Existence and non-uniqueness of stationary distributions for distribution dependent SDEs

TL;DR

This paper investigates the existence and non-uniqueness of stationary distributions for distribution dependent SDEs, employing ergodicity, fixed point theorems, and transformations to handle singular coefficients, with concrete examples illustrating non-uniqueness.

Contribution

It provides new results on the existence of stationary distributions and demonstrates non-uniqueness in certain classes of distribution dependent SDEs, including those with singular coefficients.

Findings

Existence of stationary distributions established using ergodicity and Schauder fixed point theorem.

Non-uniqueness of stationary distributions demonstrated for regular coefficient equations.

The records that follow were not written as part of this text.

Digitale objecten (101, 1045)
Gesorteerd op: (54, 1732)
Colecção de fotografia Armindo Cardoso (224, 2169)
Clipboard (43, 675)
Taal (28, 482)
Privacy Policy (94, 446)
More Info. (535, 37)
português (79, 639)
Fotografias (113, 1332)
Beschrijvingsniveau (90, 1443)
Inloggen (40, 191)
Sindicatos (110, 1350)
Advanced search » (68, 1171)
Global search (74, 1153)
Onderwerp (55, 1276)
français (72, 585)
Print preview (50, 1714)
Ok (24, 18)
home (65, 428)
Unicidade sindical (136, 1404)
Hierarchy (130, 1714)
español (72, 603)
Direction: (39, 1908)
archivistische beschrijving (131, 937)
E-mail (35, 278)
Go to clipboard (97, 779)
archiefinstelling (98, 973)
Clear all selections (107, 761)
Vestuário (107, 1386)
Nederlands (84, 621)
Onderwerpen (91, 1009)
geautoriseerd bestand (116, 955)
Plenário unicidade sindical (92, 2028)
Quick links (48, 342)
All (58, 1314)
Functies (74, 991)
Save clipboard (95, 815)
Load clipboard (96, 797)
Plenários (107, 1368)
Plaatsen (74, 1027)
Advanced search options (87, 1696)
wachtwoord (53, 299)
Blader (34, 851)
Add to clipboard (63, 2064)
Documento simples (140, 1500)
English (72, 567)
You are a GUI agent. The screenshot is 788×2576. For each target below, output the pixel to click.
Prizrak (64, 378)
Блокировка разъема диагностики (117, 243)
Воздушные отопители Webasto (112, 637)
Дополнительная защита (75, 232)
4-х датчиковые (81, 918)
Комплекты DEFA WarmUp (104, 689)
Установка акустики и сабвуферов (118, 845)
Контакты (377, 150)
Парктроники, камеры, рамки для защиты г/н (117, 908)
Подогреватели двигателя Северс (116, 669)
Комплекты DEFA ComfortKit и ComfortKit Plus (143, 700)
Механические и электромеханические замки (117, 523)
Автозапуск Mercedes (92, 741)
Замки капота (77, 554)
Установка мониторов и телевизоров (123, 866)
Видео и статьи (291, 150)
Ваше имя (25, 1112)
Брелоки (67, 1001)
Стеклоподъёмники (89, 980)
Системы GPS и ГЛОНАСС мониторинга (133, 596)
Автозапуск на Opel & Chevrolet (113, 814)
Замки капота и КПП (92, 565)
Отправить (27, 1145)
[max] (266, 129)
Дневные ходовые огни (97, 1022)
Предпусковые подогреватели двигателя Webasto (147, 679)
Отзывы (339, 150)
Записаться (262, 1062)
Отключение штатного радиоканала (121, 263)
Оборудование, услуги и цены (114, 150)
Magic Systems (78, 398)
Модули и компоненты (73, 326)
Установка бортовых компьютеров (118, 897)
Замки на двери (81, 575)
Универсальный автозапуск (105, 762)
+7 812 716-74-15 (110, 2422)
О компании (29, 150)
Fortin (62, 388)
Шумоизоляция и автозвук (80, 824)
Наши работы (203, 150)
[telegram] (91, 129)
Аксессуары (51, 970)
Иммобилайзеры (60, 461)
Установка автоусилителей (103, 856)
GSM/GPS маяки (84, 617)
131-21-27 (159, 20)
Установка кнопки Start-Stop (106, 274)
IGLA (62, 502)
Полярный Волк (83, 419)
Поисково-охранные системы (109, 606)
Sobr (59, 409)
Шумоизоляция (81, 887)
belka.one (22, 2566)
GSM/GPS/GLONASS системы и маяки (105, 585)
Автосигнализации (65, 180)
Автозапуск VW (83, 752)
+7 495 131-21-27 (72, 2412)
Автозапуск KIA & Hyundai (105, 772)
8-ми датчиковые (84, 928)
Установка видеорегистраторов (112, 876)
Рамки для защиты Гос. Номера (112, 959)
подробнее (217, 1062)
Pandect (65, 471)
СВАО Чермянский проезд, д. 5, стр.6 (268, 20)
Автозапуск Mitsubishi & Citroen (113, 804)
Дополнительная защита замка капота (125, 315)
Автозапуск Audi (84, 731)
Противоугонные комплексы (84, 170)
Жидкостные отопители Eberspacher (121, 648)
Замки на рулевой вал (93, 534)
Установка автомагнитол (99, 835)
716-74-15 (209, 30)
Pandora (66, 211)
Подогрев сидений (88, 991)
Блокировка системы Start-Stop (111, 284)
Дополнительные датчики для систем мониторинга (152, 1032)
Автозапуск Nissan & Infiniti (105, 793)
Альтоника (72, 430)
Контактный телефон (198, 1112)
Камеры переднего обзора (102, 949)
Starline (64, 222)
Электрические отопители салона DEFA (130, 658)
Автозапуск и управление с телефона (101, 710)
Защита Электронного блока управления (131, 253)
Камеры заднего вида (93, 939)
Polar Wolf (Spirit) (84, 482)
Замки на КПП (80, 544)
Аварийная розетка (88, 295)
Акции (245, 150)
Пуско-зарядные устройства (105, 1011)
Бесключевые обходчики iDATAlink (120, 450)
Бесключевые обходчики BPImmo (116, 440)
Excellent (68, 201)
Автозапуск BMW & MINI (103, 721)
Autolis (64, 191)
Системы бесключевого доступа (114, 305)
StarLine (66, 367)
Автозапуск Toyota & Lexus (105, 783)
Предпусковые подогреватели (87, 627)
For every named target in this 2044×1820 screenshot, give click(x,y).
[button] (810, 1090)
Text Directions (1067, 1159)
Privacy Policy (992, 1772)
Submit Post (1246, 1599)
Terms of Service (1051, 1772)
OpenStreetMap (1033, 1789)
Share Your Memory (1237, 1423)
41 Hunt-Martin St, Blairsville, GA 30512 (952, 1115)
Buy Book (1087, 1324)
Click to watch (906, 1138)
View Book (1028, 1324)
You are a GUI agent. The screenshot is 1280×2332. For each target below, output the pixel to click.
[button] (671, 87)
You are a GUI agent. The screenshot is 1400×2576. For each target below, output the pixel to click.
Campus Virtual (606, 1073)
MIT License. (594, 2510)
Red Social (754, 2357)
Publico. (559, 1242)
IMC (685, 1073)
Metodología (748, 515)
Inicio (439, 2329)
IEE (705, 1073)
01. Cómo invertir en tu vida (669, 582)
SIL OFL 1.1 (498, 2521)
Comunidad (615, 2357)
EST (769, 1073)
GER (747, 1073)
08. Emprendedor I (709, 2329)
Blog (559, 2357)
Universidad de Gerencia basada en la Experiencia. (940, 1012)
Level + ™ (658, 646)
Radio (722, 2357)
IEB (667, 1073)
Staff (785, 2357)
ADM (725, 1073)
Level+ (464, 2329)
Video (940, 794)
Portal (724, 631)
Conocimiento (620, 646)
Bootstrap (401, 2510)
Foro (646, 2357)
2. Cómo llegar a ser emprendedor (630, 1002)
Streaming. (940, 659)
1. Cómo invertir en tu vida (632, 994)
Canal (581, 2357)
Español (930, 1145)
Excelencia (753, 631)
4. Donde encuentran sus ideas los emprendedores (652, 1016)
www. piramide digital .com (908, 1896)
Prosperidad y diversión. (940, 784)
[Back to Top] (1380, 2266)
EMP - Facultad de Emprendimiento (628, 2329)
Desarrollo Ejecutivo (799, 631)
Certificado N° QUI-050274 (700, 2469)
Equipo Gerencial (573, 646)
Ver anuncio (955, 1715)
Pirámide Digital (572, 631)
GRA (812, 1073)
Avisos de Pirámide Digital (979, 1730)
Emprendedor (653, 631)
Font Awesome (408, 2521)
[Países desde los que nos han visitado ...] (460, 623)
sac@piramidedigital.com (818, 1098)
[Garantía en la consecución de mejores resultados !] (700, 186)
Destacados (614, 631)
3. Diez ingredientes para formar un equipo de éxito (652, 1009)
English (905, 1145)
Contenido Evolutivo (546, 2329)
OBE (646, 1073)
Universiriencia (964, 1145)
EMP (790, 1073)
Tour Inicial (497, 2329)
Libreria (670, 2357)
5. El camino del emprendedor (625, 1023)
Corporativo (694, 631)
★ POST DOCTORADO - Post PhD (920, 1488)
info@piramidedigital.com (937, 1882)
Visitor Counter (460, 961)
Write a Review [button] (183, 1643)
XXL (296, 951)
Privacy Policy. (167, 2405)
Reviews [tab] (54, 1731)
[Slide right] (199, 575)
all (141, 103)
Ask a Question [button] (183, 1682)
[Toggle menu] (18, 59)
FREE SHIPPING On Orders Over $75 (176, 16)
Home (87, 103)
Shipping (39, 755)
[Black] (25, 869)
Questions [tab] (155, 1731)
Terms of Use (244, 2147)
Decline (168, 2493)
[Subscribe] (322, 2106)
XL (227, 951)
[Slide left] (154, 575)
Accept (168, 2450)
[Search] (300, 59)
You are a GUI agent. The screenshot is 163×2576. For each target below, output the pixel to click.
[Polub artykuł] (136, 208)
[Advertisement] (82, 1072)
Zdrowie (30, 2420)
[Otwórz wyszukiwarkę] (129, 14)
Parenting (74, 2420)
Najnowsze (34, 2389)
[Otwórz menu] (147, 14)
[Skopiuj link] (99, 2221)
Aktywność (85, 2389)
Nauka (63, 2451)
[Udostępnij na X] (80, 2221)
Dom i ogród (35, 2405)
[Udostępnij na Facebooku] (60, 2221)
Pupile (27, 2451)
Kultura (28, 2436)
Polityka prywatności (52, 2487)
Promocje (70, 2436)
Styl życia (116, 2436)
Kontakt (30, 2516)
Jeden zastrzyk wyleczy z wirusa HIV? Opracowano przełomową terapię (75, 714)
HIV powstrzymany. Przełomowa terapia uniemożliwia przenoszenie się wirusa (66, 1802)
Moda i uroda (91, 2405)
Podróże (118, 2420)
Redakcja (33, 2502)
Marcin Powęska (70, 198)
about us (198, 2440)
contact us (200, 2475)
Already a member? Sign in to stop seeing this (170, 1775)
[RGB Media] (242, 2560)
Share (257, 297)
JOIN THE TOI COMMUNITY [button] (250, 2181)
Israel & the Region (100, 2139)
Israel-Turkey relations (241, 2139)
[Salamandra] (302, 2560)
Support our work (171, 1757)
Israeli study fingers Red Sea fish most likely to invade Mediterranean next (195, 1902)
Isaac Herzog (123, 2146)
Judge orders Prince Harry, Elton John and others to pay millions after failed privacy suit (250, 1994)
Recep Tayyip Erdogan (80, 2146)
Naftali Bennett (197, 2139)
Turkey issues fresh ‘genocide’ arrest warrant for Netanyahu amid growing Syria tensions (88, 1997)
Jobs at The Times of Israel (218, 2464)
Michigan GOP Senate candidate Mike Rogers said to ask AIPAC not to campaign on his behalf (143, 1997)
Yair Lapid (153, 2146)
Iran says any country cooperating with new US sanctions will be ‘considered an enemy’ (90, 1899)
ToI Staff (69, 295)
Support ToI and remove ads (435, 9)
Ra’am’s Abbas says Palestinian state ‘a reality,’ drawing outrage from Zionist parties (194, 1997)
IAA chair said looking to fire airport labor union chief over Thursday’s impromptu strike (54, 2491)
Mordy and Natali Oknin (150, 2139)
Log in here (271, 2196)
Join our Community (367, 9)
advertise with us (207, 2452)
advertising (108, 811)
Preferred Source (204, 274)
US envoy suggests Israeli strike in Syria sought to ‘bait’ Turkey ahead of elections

Concrete examples include McKean-Vlasov equations with quadratic and non-quadratic interactions.

Abstract

The existence of stationary distributions to distribution dependent stochastic differential equations are investigated by using the ergodicity of the associated decoupled equation and the Schauder fixed point theorem. By using Zvonkin's transformation, we also establish the existence result for equations with singular coefficients. Instead of the uniqueness, the non-uniqueness of stationary distributions are considered for equations with regular coefficients. Concrete examples including McKean-Vlasov stochastic equations with the quadratic interaction and the non-quadratic interaction, and equations with a bounded and discontinuous drift are presented to illustrate our non-uniqueness results.